# TESTO DEL DOCUMENTO
►

Presentata per la prima volta nell’intreccio con la realtà virtuale dal progetto Tulpamancer (Marc Da Costa e Matthew Niederhauser), questa tecnologia è impiegata per produrre esperienze personalizzate, elaborate in tempo reale. Tulpamancer costruisce un incontro onirico e immersivo attraverso i ricordi dei partecipanti elaborati dalla AI. Dopo un’intervista iniziale alla console di un computer, le informazioni vengono infatti codificate in tempo reale e trasformate in un’esperienza di realtà virtuale, guidata da una voce fuori campo. Ne risulta un viaggio intimo, il cui contenuto è legato al soggetto in modo irripetibile – sebbene certamente basato su uno schema precodificato – che per la prima volta è frutto della collaborazione tra spettatore, realtà virtuale e tecnologia machine learning.

Anche i formati e modelli più esplorati dall’industria, però, sembrano aprirsi a nuovi orizzonti. Vedremo infatti come nel videogioco la risoluzione dell’enigma, classico obiettivo da perseguire, ceda spazio a una maggiore complessità della struttura narrativa, alle sue nuance e alla sua dimensione affettiva, provando a stimolare un pubblico maggiore e più diversificato. Esempio di questa idea espansa di gaming è Another Fisherman’s Tale (Alexis Moroz, Balthazar Auxietre), sequel del progetto presentato dallo stesso studio francese a Venezia nel 2019. Gli autori lo definiscono un «puzzle game d’avventura», espressione che indica proprio la varietà degli ambienti e dei modelli da esplorare e a cui la realtà virtuale, ovviamente, aggiunge il coinvolgimento del corpo.

Proprio la sensibilità corporea, l’embodiment si direbbe, è uno degli elementi su cui da sempre si sperimenta la specificità mediale della realtà virtuale e su cui c’è solitamente un maggior investimento politico tanto nel racconto quanto nelle configurazioni degli ambienti in cui si è immersi. Come di consueto, infatti, anche quest’anno vedremo diversi progetti che insistono proprio sulla potenzialità espressiva dei corpi. Di particolare interesse sembra Body of Mine di Cameron Kostopoulos, già Premio Speciale della Giuria al South by Southwest Festival. Si tratta di un progetto indipendente a bassissimo budget che, a partire da interviste a soggettività trans, propone una discussione legata alla disforia di genere e al tema dell’identità transgender, con l’obiettivo non solo di sfruttare il medium e la sua potenzialità visiva metaforica, ma anche di proporne il potenziale trasformativo per organizzare in futuro luoghi di confronto sicuri per le comunità LGBTQIA+.

◄

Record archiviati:
►

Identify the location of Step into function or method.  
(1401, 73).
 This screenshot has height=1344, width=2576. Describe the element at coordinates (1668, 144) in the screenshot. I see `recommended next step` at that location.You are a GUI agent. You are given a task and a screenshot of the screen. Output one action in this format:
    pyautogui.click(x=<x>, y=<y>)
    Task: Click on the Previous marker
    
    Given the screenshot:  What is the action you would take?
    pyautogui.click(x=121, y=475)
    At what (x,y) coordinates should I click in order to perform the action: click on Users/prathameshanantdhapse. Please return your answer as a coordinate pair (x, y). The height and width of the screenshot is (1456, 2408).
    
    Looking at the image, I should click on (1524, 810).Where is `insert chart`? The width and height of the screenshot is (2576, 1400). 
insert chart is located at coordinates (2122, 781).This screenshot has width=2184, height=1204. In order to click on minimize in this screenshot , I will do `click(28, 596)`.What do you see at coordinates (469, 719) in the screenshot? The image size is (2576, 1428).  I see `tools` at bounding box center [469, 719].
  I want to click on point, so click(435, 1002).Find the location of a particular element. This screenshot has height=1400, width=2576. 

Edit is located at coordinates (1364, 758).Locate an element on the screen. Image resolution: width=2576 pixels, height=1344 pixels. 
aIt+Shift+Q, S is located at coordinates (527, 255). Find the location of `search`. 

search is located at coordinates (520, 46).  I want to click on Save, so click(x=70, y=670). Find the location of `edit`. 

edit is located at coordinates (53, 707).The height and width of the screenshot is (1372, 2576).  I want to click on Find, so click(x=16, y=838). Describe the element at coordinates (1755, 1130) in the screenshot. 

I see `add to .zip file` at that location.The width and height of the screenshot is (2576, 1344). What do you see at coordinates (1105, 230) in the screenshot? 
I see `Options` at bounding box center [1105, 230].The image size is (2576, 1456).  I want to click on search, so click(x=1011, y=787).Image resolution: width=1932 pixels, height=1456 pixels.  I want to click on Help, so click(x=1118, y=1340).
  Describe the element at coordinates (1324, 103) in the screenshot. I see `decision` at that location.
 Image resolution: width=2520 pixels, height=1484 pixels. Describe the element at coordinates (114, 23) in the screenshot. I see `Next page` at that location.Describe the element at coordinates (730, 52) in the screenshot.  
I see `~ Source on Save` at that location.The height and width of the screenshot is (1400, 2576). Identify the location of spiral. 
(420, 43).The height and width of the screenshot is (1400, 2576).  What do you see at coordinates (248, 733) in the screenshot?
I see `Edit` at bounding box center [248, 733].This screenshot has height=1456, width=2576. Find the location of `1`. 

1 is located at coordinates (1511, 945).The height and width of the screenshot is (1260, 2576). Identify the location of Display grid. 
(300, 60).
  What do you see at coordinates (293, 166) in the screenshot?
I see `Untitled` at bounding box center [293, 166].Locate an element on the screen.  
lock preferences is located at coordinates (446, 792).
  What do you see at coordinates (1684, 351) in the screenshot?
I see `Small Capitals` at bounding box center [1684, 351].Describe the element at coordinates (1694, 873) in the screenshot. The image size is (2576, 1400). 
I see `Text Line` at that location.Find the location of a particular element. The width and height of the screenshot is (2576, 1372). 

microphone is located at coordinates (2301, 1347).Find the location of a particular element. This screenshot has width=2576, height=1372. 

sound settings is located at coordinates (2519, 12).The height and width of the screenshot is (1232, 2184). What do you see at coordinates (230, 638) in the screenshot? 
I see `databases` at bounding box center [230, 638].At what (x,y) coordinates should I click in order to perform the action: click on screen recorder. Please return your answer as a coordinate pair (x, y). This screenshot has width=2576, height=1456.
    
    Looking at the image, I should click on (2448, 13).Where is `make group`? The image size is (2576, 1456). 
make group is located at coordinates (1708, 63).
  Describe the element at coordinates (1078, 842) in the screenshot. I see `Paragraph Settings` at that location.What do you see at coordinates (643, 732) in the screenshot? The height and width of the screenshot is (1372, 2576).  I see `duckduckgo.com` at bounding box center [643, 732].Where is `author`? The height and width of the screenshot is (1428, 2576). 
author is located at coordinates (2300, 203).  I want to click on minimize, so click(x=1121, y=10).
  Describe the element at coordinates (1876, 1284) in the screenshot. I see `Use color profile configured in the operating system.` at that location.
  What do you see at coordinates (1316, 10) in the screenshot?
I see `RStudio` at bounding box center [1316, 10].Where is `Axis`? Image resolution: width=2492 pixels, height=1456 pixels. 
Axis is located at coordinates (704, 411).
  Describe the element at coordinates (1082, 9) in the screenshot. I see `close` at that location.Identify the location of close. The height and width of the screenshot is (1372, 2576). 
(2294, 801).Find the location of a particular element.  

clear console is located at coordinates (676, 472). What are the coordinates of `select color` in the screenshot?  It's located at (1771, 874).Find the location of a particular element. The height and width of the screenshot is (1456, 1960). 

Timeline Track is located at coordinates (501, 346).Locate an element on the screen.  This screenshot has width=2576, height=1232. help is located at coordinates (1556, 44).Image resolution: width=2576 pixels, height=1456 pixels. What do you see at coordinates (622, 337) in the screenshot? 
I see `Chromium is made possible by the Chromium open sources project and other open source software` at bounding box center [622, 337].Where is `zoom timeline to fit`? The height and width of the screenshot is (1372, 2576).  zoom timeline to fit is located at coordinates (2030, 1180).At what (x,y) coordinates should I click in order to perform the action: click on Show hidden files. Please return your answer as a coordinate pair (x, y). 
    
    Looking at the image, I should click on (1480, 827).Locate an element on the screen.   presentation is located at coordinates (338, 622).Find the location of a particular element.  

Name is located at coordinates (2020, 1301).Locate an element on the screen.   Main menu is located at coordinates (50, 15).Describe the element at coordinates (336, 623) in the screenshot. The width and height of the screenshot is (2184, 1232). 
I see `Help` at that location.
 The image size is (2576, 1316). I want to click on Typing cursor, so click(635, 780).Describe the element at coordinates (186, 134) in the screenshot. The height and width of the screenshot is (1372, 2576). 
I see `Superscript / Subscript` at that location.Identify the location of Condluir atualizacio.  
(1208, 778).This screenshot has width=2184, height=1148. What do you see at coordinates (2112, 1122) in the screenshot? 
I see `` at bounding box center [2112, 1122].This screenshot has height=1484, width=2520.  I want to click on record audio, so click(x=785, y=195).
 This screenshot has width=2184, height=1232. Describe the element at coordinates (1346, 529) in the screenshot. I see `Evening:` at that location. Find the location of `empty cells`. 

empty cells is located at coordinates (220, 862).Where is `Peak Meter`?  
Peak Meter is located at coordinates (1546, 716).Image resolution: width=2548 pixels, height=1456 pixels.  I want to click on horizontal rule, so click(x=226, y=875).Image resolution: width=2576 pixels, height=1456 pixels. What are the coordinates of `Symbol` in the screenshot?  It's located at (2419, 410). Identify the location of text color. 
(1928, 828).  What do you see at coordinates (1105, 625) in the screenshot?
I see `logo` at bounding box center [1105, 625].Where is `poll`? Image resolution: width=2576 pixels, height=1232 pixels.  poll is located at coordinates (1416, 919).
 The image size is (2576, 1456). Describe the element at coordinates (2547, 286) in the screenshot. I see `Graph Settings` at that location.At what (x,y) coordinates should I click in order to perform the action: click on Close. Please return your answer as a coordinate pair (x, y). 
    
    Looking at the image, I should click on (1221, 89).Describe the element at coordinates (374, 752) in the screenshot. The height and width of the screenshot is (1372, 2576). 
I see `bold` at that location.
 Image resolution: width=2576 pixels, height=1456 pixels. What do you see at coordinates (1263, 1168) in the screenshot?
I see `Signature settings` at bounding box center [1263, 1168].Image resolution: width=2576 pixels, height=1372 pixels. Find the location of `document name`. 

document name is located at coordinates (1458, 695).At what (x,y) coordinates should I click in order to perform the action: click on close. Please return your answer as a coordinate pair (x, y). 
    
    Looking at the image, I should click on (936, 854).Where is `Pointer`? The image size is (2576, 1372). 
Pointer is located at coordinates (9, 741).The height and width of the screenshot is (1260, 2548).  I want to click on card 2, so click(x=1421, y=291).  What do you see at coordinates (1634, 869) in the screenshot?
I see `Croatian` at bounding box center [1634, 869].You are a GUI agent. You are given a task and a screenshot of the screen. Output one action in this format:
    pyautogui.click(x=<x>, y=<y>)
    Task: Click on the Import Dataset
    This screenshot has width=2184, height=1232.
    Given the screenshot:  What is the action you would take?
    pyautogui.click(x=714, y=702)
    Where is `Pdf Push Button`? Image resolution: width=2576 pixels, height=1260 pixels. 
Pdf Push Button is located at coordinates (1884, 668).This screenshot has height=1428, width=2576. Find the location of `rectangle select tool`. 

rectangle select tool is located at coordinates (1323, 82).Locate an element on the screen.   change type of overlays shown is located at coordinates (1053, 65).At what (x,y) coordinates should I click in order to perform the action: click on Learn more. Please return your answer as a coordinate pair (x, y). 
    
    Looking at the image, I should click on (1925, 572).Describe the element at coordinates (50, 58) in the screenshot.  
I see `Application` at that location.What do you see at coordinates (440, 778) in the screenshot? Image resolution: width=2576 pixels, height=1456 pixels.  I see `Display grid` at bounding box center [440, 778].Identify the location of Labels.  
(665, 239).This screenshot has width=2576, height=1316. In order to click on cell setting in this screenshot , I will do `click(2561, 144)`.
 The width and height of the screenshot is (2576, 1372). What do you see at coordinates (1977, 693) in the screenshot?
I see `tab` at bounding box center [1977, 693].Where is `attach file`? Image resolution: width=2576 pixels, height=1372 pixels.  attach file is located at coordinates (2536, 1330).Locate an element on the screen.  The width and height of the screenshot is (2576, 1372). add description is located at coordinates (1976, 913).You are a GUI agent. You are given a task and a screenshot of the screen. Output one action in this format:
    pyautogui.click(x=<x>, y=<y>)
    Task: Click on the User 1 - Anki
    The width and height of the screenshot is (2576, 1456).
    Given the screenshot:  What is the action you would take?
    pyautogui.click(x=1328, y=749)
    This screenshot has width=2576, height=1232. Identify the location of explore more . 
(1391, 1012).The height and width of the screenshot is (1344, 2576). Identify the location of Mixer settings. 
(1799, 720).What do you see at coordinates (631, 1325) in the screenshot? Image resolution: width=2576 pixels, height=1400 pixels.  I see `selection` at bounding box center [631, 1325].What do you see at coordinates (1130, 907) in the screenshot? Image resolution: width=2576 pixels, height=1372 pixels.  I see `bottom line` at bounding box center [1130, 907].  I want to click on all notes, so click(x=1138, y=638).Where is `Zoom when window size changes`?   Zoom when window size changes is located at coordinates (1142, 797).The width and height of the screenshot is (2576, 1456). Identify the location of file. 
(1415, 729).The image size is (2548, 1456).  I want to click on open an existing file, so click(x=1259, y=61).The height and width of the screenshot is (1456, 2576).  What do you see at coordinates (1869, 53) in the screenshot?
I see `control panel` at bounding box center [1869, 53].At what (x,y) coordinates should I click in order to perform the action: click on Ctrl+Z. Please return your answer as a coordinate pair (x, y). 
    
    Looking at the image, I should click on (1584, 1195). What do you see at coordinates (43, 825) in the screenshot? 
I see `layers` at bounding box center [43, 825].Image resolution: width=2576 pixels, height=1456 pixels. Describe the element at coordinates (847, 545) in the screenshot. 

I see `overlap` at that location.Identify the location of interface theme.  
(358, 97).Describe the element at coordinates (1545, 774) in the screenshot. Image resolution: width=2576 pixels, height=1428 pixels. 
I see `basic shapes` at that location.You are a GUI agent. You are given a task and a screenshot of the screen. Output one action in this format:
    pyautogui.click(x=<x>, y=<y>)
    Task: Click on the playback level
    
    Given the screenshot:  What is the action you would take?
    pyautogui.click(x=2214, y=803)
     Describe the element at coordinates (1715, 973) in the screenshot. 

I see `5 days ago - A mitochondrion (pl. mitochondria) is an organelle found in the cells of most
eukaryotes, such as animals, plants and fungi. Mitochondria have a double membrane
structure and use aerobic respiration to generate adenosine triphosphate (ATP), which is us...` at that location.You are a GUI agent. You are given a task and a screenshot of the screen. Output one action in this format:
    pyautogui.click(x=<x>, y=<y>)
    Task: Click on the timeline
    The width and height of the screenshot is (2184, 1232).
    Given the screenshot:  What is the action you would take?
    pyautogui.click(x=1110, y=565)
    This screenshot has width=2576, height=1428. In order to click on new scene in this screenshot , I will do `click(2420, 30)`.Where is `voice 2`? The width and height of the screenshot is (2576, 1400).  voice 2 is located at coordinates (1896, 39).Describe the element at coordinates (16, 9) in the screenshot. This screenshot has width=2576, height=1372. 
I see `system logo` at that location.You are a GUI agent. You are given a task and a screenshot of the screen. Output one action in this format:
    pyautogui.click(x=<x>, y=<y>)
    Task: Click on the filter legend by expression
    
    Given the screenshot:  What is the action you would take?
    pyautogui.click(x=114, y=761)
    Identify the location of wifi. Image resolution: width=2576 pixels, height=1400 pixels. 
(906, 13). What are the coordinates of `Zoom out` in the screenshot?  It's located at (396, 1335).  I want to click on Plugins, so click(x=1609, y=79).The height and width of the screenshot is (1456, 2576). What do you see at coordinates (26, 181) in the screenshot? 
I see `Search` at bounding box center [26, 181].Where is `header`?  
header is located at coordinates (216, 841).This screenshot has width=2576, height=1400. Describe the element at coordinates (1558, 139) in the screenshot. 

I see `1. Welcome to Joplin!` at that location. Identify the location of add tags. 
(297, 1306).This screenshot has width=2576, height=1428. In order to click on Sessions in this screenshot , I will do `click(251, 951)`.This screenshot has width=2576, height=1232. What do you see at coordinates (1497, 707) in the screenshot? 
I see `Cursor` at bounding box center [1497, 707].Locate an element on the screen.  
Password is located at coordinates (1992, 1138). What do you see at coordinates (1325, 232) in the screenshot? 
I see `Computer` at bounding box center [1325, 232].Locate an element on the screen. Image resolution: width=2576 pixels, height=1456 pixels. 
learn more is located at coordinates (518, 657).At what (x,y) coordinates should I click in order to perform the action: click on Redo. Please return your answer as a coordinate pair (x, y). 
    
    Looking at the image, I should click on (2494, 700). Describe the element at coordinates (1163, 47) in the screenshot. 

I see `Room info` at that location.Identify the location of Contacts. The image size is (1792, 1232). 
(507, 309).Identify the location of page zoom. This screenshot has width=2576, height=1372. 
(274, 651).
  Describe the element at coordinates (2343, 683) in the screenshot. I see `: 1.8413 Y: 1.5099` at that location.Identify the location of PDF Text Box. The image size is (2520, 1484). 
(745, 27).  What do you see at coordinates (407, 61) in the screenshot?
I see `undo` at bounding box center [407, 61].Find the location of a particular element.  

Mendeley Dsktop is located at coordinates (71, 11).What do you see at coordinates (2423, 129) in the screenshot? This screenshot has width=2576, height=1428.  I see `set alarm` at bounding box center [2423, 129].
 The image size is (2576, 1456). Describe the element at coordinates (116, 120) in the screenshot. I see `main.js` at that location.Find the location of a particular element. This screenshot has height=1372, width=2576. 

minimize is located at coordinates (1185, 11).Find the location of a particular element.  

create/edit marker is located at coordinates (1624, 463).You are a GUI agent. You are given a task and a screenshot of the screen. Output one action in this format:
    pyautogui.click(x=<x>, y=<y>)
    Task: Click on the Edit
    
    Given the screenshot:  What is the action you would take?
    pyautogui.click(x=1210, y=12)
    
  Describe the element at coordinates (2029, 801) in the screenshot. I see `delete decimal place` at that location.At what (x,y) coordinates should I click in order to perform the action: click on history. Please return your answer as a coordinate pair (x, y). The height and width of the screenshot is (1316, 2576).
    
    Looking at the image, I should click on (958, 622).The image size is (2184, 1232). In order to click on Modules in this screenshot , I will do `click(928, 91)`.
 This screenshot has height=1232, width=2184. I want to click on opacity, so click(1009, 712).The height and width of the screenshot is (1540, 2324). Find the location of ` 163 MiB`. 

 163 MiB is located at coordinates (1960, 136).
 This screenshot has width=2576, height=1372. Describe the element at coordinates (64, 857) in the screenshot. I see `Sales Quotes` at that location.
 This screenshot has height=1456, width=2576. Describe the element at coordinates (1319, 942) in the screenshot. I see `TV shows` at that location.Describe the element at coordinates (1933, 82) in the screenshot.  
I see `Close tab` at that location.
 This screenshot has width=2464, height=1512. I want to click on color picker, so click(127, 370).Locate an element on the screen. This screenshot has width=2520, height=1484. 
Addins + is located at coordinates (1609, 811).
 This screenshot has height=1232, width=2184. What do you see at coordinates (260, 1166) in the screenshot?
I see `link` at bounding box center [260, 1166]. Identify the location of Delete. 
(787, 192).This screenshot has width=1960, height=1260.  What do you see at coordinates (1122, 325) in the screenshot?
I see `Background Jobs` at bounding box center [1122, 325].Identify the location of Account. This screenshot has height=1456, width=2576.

◄

# COMPITO A
Indica se le seguenti affermazioni concordano con il testo sulla realtà virtuale, rispondendo sì o no e citando le parole decisive: (i) in Tulpamancer l'esperienza di realtà virtuale è guidata da una voce fuori campo; (ii) Another Fisherman's Tale è il primo progetto che lo studio francese presenta a Venezia; (iii) Body of Mine ha già ricevuto il Premio Speciale della Giuria al South by Southwest Festival.
# COMPITO B
Trascrivi senza modifiche il brano del testo sulla realtà virtuale che comincia con "Presentata per la" e prosegue fino a "tecnologia machine learning.".

# RISPOSTA SCRITTA A
(i) Sì: «trasformate in un’esperienza di realtà virtuale, guidata da una voce fuori campo».
(ii) No: «sequel del progetto presentato dallo stesso studio francese a Venezia nel 2019».
(iii) Sì: «già Premio Speciale della Giuria al South by Southwest Festival».

# RISPOSTA SCRITTA B
Presentata per la prima volta nell’intreccio con la realtà virtuale dal progetto Tulpamancer (Marc Da Costa e Matthew Niederhauser), questa tecnologia è impiegata per produrre esperienze personalizzate, elaborate in tempo reale. Tulpamancer costruisce un incontro onirico e immersivo attraverso i ricordi dei partecipanti elaborati dalla AI. Dopo un’intervista iniziale alla console di un computer, le informazioni vengono infatti codificate in tempo reale e trasformate in un’esperienza di realtà virtuale, guidata da una voce fuori campo. Ne risulta un viaggio intimo, il cui contenuto è legato al soggetto in modo irripetibile – sebbene certamente basato su uno schema precodificato – che per la prima volta è frutto della collaborazione tra spettatore, realtà virtuale e tecnologia machine learning.